> _EXTRACTED RECORDS_:

■ ■ ■ ■

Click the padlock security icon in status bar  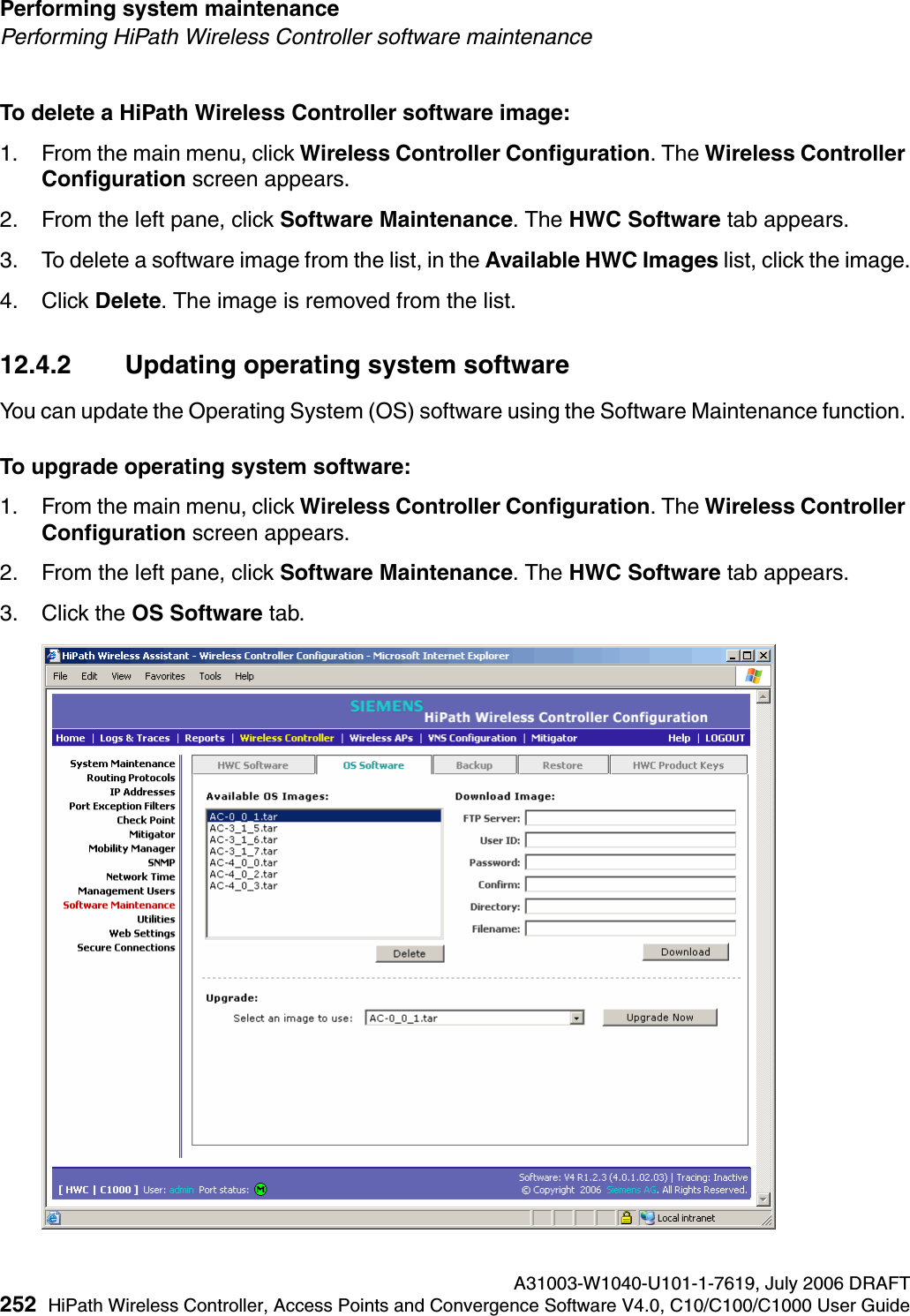[x=628, y=1217]
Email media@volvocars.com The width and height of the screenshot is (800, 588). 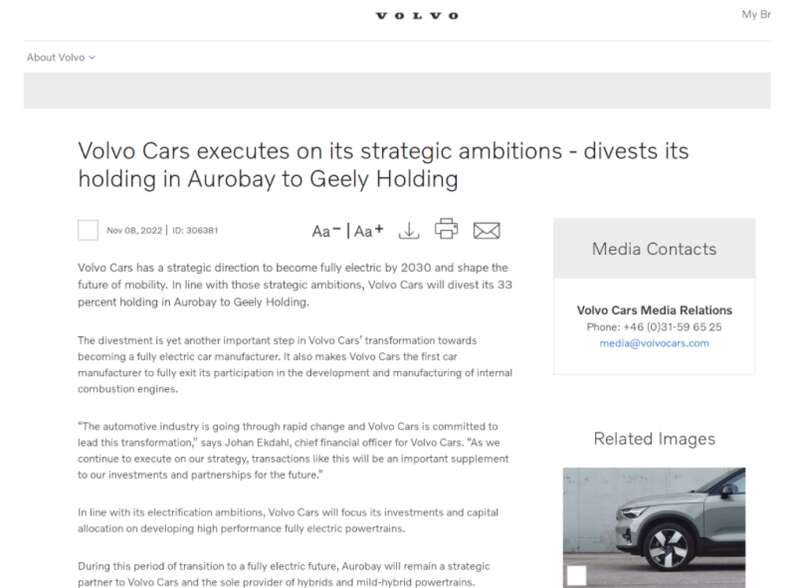[654, 343]
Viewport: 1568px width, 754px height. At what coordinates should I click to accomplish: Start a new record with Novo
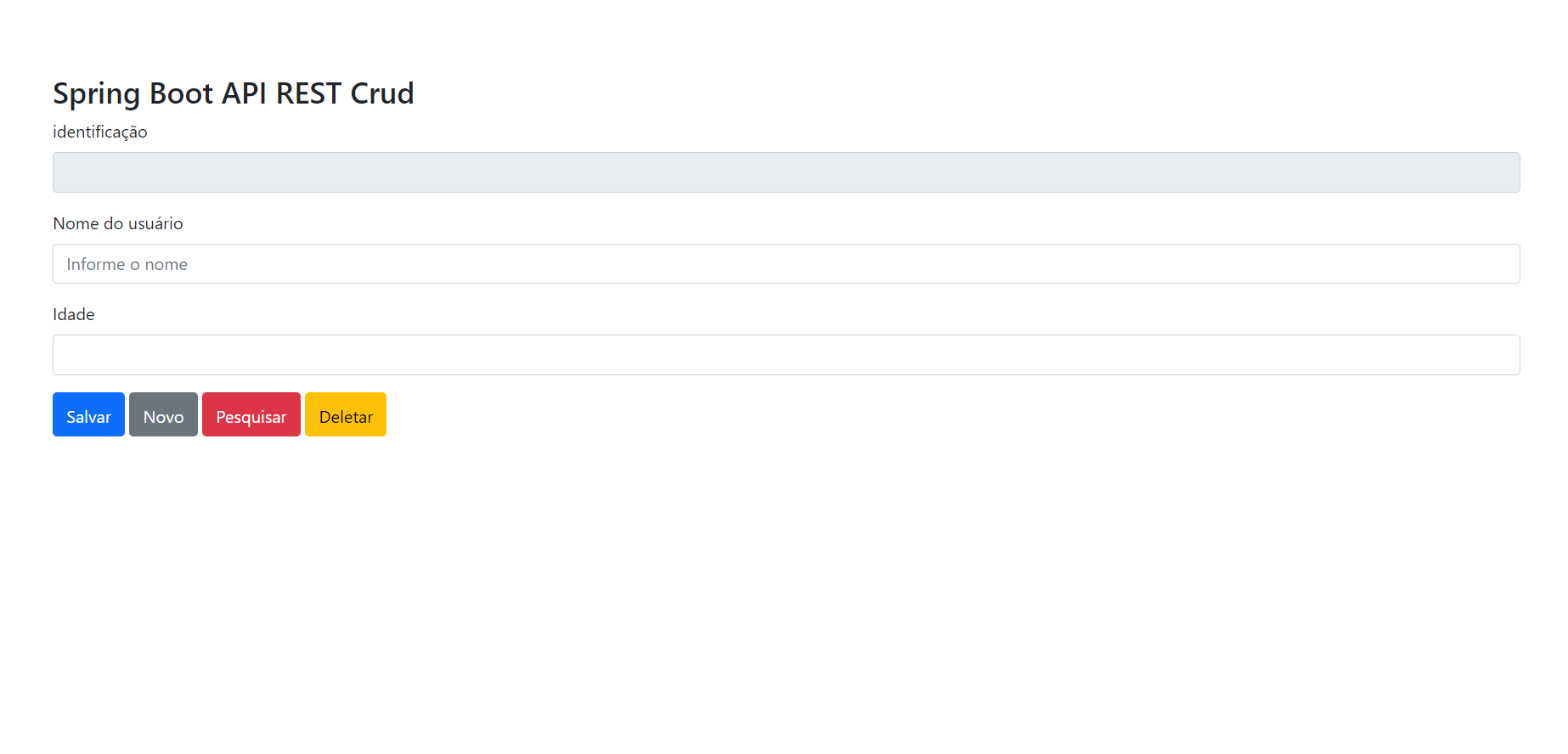click(163, 415)
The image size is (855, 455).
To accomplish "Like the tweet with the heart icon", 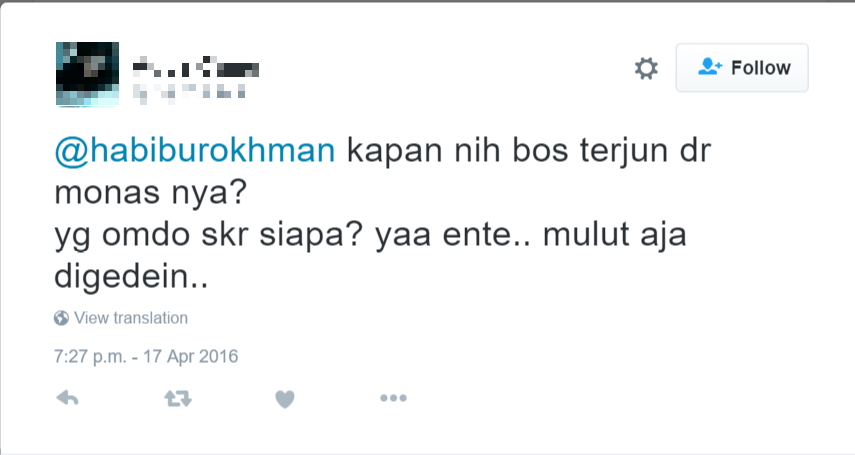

■ ■ ■ ■

> _AIM OF THE EXERCISE_: Reproduce the records verbatim, starting with the line that contains "Viewport: 1568px width, 754px" and continuing through the end of the records, both ends included. Leave the pictures out of your answer.

> _FULL ANSWER_:
Viewport: 1568px width, 754px height. At what coordinates should I click to accomplish: Start a new record with Novo
click(163, 415)
The image size is (855, 455).
To accomplish "Like the tweet with the heart icon", 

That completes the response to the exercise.